===== Provided material =====
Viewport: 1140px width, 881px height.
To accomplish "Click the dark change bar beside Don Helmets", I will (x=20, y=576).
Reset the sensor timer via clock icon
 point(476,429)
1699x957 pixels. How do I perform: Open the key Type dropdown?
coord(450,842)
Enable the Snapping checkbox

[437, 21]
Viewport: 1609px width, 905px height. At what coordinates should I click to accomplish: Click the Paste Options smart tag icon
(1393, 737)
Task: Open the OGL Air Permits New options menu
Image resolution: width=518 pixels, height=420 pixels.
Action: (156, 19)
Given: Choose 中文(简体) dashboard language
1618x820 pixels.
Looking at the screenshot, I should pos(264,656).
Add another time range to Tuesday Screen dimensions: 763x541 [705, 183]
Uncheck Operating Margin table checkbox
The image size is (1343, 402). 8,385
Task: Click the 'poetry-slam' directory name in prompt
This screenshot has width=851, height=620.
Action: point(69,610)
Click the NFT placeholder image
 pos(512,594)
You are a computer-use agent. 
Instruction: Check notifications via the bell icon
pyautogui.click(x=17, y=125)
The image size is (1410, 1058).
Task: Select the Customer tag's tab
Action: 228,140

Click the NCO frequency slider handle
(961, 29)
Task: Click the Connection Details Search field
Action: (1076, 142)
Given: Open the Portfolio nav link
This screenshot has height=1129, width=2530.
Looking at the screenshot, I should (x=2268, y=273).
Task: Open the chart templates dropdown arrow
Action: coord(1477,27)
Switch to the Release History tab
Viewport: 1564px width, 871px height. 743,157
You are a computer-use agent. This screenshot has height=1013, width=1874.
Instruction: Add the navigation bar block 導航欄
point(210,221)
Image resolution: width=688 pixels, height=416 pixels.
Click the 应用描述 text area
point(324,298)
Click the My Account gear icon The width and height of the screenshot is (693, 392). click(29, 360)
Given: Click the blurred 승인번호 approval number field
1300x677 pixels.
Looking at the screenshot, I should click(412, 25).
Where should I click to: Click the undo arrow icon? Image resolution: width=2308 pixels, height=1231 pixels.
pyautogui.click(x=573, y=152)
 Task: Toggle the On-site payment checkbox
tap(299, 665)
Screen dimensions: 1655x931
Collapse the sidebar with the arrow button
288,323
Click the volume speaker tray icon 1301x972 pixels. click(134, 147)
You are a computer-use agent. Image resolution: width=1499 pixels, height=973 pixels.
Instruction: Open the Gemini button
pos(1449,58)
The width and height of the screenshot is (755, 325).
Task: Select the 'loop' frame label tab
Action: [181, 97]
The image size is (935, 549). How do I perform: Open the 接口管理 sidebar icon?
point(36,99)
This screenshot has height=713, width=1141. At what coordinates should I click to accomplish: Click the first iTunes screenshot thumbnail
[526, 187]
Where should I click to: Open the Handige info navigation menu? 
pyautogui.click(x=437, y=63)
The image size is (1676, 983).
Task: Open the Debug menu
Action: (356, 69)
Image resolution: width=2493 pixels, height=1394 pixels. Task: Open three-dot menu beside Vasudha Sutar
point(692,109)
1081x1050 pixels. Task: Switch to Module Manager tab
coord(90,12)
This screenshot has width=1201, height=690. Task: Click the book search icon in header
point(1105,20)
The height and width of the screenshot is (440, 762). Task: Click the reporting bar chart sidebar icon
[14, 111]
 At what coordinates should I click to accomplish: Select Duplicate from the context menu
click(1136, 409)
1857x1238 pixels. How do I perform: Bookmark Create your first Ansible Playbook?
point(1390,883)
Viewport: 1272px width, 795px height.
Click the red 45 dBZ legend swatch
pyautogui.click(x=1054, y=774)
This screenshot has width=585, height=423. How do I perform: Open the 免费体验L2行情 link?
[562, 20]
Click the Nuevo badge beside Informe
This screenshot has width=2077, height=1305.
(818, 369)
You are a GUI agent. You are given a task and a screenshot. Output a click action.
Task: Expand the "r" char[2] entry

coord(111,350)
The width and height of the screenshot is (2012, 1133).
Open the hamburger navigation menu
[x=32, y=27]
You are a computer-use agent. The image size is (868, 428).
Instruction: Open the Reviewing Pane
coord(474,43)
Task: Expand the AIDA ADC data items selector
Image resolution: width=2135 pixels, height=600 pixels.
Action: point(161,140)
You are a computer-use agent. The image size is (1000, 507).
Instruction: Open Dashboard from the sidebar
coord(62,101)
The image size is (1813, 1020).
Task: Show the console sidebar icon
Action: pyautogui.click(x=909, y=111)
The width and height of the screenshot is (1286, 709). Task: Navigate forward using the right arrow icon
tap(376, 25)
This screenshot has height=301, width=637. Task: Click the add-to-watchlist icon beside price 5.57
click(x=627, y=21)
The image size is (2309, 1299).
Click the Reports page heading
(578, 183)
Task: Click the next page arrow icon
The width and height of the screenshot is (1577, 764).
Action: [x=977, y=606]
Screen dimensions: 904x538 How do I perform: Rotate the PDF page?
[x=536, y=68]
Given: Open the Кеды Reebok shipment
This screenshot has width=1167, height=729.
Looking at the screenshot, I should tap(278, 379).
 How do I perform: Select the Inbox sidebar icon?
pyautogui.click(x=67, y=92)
=====
Repeat the records exactly, including every line.

Viewport: 1140px width, 881px height.
To accomplish "Click the dark change bar beside Don Helmets", I will (x=20, y=576).
Reset the sensor timer via clock icon
 point(476,429)
1699x957 pixels. How do I perform: Open the key Type dropdown?
coord(450,842)
Enable the Snapping checkbox

[437, 21]
Viewport: 1609px width, 905px height. At what coordinates should I click to accomplish: Click the Paste Options smart tag icon
(1393, 737)
Task: Open the OGL Air Permits New options menu
Image resolution: width=518 pixels, height=420 pixels.
Action: (156, 19)
Given: Choose 中文(简体) dashboard language
1618x820 pixels.
Looking at the screenshot, I should pos(264,656).
Add another time range to Tuesday Screen dimensions: 763x541 [705, 183]
Uncheck Operating Margin table checkbox
The image size is (1343, 402). 8,385
Task: Click the 'poetry-slam' directory name in prompt
This screenshot has width=851, height=620.
Action: point(69,610)
Click the NFT placeholder image
 pos(512,594)
You are a computer-use agent. 
Instruction: Check notifications via the bell icon
pyautogui.click(x=17, y=125)
The image size is (1410, 1058).
Task: Select the Customer tag's tab
Action: 228,140

Click the NCO frequency slider handle
(961, 29)
Task: Click the Connection Details Search field
Action: (1076, 142)
Given: Open the Portfolio nav link
This screenshot has height=1129, width=2530.
Looking at the screenshot, I should (x=2268, y=273).
Task: Open the chart templates dropdown arrow
Action: coord(1477,27)
Switch to the Release History tab
Viewport: 1564px width, 871px height. 743,157
You are a computer-use agent. This screenshot has height=1013, width=1874.
Instruction: Add the navigation bar block 導航欄
point(210,221)
Image resolution: width=688 pixels, height=416 pixels.
Click the 应用描述 text area
point(324,298)
Click the My Account gear icon The width and height of the screenshot is (693, 392). click(29, 360)
Given: Click the blurred 승인번호 approval number field
1300x677 pixels.
Looking at the screenshot, I should click(412, 25).
Where should I click to: Click the undo arrow icon? Image resolution: width=2308 pixels, height=1231 pixels.
pyautogui.click(x=573, y=152)
 Task: Toggle the On-site payment checkbox
tap(299, 665)
Screen dimensions: 1655x931
Collapse the sidebar with the arrow button
288,323
Click the volume speaker tray icon 1301x972 pixels. click(134, 147)
You are a computer-use agent. Image resolution: width=1499 pixels, height=973 pixels.
Instruction: Open the Gemini button
pos(1449,58)
The width and height of the screenshot is (755, 325).
Task: Select the 'loop' frame label tab
Action: [181, 97]
The image size is (935, 549). How do I perform: Open the 接口管理 sidebar icon?
point(36,99)
This screenshot has height=713, width=1141. At what coordinates should I click to accomplish: Click the first iTunes screenshot thumbnail
[526, 187]
Where should I click to: Open the Handige info navigation menu? 
pyautogui.click(x=437, y=63)
The image size is (1676, 983).
Task: Open the Debug menu
Action: (356, 69)
Image resolution: width=2493 pixels, height=1394 pixels. Task: Open three-dot menu beside Vasudha Sutar
point(692,109)
1081x1050 pixels. Task: Switch to Module Manager tab
coord(90,12)
This screenshot has width=1201, height=690. Task: Click the book search icon in header
point(1105,20)
The height and width of the screenshot is (440, 762). Task: Click the reporting bar chart sidebar icon
[14, 111]
 At what coordinates should I click to accomplish: Select Duplicate from the context menu
click(1136, 409)
1857x1238 pixels. How do I perform: Bookmark Create your first Ansible Playbook?
point(1390,883)
Viewport: 1272px width, 795px height.
Click the red 45 dBZ legend swatch
pyautogui.click(x=1054, y=774)
This screenshot has width=585, height=423. How do I perform: Open the 免费体验L2行情 link?
[562, 20]
Click the Nuevo badge beside Informe
This screenshot has width=2077, height=1305.
(818, 369)
You are a GUI agent. You are given a task and a screenshot. Output a click action.
Task: Expand the "r" char[2] entry

coord(111,350)
The width and height of the screenshot is (2012, 1133).
Open the hamburger navigation menu
[x=32, y=27]
You are a computer-use agent. The image size is (868, 428).
Instruction: Open the Reviewing Pane
coord(474,43)
Task: Expand the AIDA ADC data items selector
Image resolution: width=2135 pixels, height=600 pixels.
Action: point(161,140)
You are a computer-use agent. The image size is (1000, 507).
Instruction: Open Dashboard from the sidebar
coord(62,101)
The image size is (1813, 1020).
Task: Show the console sidebar icon
Action: pyautogui.click(x=909, y=111)
The width and height of the screenshot is (1286, 709). Task: Navigate forward using the right arrow icon
tap(376, 25)
This screenshot has height=301, width=637. Task: Click the add-to-watchlist icon beside price 5.57
click(x=627, y=21)
The image size is (2309, 1299).
Click the Reports page heading
(578, 183)
Task: Click the next page arrow icon
The width and height of the screenshot is (1577, 764).
Action: [x=977, y=606]
Screen dimensions: 904x538 How do I perform: Rotate the PDF page?
[x=536, y=68]
Given: Open the Кеды Reebok shipment
This screenshot has width=1167, height=729.
Looking at the screenshot, I should tap(278, 379).
 How do I perform: Select the Inbox sidebar icon?
pyautogui.click(x=67, y=92)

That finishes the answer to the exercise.